A Listowel man claimed over €35,000 in benefits while employed as “a steel fixer” working six days a week in the construction industry in the UK, the Circuit Criminal Court in Tralee was told.
Patrick Holly, aged 51, of O’Connell Avenue, Listowel, Co Kerry, had been earning £800 a week and the judge branded his behaviour as “appallingly avaricious”.
He legitimately applied for and been receiving the benefit while out of work and ill in Kerry in 2010. However, in November 2011 and until the end of May 2015, Holly was still getting the €188 per week disability payment into his account — while earning £800 as a steel worker and residing in Reading, the sentencing hearing as told.
He pleaded guilty to obtaining payment of a disability allowance between November 9, 2011, and May 27, 2015, while knowingly concealing a material fact — that he was “both residing in and employed in the United Kingdom during that period”.
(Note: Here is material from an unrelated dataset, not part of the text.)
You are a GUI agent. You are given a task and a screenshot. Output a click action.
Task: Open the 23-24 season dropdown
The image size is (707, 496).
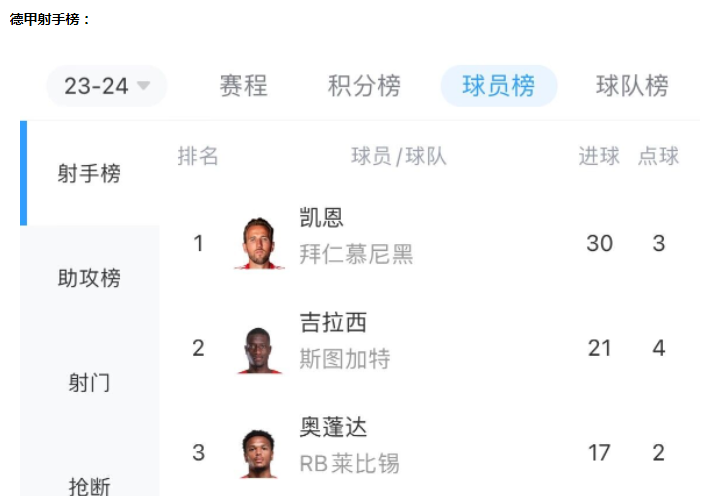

Over the four years, while working in the UK and also collecting disability allowance from the Irish social welfare system, the separated father of three received €35,203, the court heard.
Garda Hilary Lynch told the court “confidential information” had been received by a social welfare inspector in Tralee.
Under the Data Protection Act, information regarding flights taken by Holly was sought from Ryanair and this established that he used an address in the UK to book his flights — and went back and forth from Kerry Airport in Farranfore about once a month. Gardaí then applied for bank records, she told Mr Rice.
In June 2016, she arrested Mr Holly when he arrived into Farranfore.
“He made full admissions and was quite remorseful,” said Garda Lynch.
He had agreed to pay €50 a week (the legislation laid down a sum of €29 a week) back and so far had paid €3,400, Garda Lynch said.
Brian McInerney, defending, said his client had no previous convictions.
“He will reimburse the State,” he said. His client had been going through a bad time when suffering significant mental health issues and out of work and his father had died. His marriage had also come unstuck.
Judge O’Donnell agreed to adjourn the matter for 12 months but warned he would like to see the State “reimbursed for every last euro”. If there was any “slippage” in the agreement to repay the €50, the State could re-enter the matter, the judge said.